Also, last summer I worked on translating two short documents that help explore Benedictine monasticism and exegesis (biblical explanations). I also wrote a short introduction for each. They will be included in a new book coming out February 15, 2019: A Benedictine Reader: 530-1530. There are one dozen scholars contributing to this collection. As the Amazon.com description reads: "This Benedictine Reader: 530–1530, has been more than twenty years in the making. A collaboration of a dozen scholars, this project gives as broad and deep a sense of the reality of the first one thousand years of Benedictine monasticism as can be done in one volume, using primary sources in English translation. The texts included are drawn from many different genres and from several languages and areas of Europe. The introduction to each of the thirty-two chapters aims to situate each author and text and to make connections with other texts and studies within and outside the Reader. The general introduction summarizes the main ideas and practices that are present in the Rule of Saint Benedict and in the first thousand years of Benedictine monasticism while suggesting questions that a reader might bring to the texts."

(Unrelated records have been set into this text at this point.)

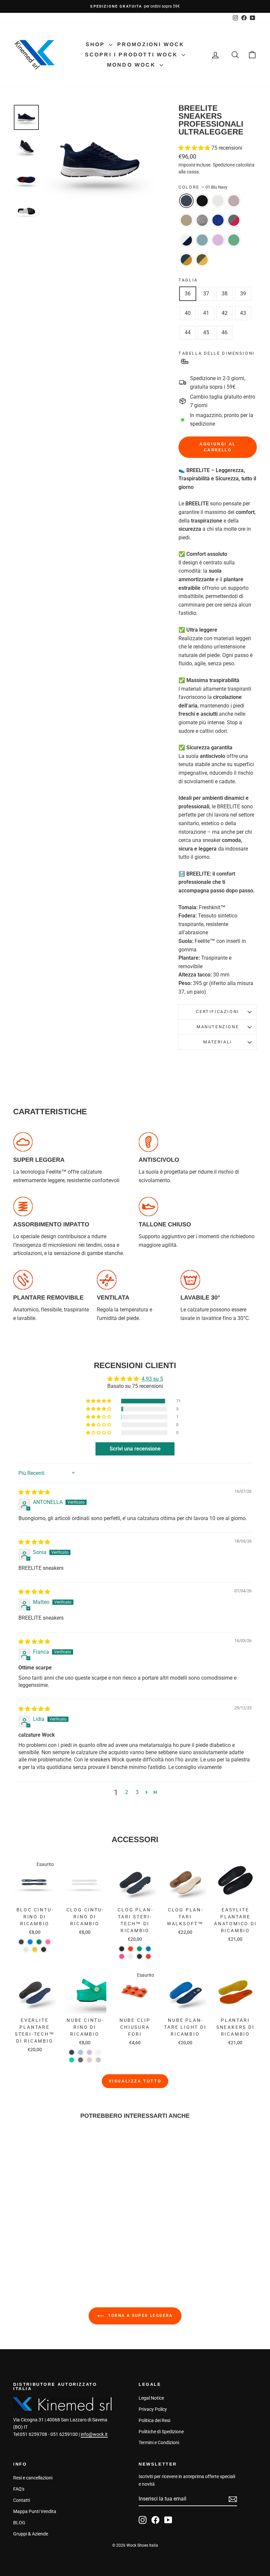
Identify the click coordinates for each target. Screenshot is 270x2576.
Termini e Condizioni (159, 2442)
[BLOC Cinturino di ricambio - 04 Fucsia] (48, 1942)
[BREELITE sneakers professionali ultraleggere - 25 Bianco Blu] (36, 2244)
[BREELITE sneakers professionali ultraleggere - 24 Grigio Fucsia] (27, 2244)
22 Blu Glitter (218, 220)
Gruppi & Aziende (30, 2533)
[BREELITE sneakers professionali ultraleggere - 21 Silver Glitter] (63, 2236)
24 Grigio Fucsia (233, 220)
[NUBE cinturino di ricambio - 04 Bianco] (98, 2052)
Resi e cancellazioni (32, 2477)
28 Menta (233, 240)
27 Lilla (218, 240)
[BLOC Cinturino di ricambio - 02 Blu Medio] (30, 1942)
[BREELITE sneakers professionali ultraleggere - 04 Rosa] (45, 2236)
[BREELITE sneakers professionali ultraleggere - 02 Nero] (27, 2236)
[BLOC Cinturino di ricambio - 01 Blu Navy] (21, 1942)
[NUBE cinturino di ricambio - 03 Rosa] (89, 2052)
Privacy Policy (153, 2409)
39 (243, 293)
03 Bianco (218, 200)
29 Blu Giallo (186, 259)
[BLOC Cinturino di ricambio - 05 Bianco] (26, 1949)
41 (206, 313)
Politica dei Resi (154, 2420)
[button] (194, 148)
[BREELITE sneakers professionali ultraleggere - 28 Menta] (63, 2244)
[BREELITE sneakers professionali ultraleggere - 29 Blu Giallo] (36, 2252)
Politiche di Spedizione (161, 2431)
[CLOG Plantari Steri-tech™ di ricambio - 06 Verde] (139, 1949)
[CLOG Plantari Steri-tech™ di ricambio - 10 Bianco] (130, 1956)
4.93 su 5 (152, 1379)
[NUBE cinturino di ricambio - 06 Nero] (80, 2060)
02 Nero (202, 200)
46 (225, 332)
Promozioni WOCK (151, 44)
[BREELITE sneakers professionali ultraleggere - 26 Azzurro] (45, 2244)
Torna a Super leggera (139, 2315)
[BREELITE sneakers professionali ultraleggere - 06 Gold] (54, 2236)
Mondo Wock (132, 65)
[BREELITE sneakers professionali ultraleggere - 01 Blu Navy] (18, 2236)
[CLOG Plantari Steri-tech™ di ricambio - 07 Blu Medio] (148, 1949)
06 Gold (186, 220)
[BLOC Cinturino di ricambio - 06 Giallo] (35, 1949)
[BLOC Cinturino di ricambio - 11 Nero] (43, 1949)
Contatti (21, 2500)
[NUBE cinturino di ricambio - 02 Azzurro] (80, 2052)
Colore (202, 187)
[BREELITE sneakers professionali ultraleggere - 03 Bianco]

I am also hoping to finally finish my book project this year. It is a Latin edition, with introduction, of an Irish Commentary on the Psalms written around 820 C.E. It is called Eclogae Tractatorum in Psalterium (Selections from treatises on the Psalms) which devotes itself primarily to emphasizing an historical interpretation of the Psalms. The author apparently was utilizing this approach for an everyday understanding for readers (and hearers) to provide them with guidance for proper religious behavior. He removes difficult theological arguments from the sources he borrows from and reworks them for more pragmatic understandings, and relevant to a broader audience.

DOCTORAL FELLOW

Patrick Troester
Originally from Pennsylvania, Patrick Troester is currently a Ph.D. candidate in American history at Southern Methodist University, in Dallas, Texas.  He is spending the 2018-2019 academic year here in Durango as the Doctoral Fellow in Southwestern History at the Center of Southwest Studies, and teaching U.S. History courses in the Department.  His research traces the cultural history of borderland violence in the U.S.-Mexico borderlands over the course of the 19th century.  By making a comparative study of the impacts and meanings of violence for the region's diverse societies, his dissertation project examines the evolution of state power and national identities during this period of dramatic change.

ALUMNI

Jessica Thulson (2016)
I graduated from Fort Lewis College in December 2016 with a degree in History for Secondary Education. In 2017 I was accepted for my first teaching job at Rifle Middle School in Rifle, Colorado. I taught 5th grade social studies. It was an amazing experience and I learned so much about teaching. I learned that it is an extremely rewarding job but also a very challenging one. 

I am currently teaching 5th grade reading, writing, and social studies at Cactus Valley Elementary School, in Silt, Colorado. I am living in New Castle, which is just 10 miles west of Glenwood Springs. I love my job, mostly because it is so fun teaching kids and having a fast paced, on your feet job. It requires a lot of time outside of school but FLC prepared me for the challenges that I would face in my career path. 

Some of my fondest memories that I have at FLC are the exceptional professors, the Honors Program, and playing golf for Fort Lewis. My favorite professors at FLC were Ellen Paul and Michael Martin. They were two people with a great sense of humor and they were always willing to help me with whatever I needed, even outside work, like helping me with my Honors Thesis. That helped me become a better teacher because I realized the impact that teachers can have when they show they truly care about your future. 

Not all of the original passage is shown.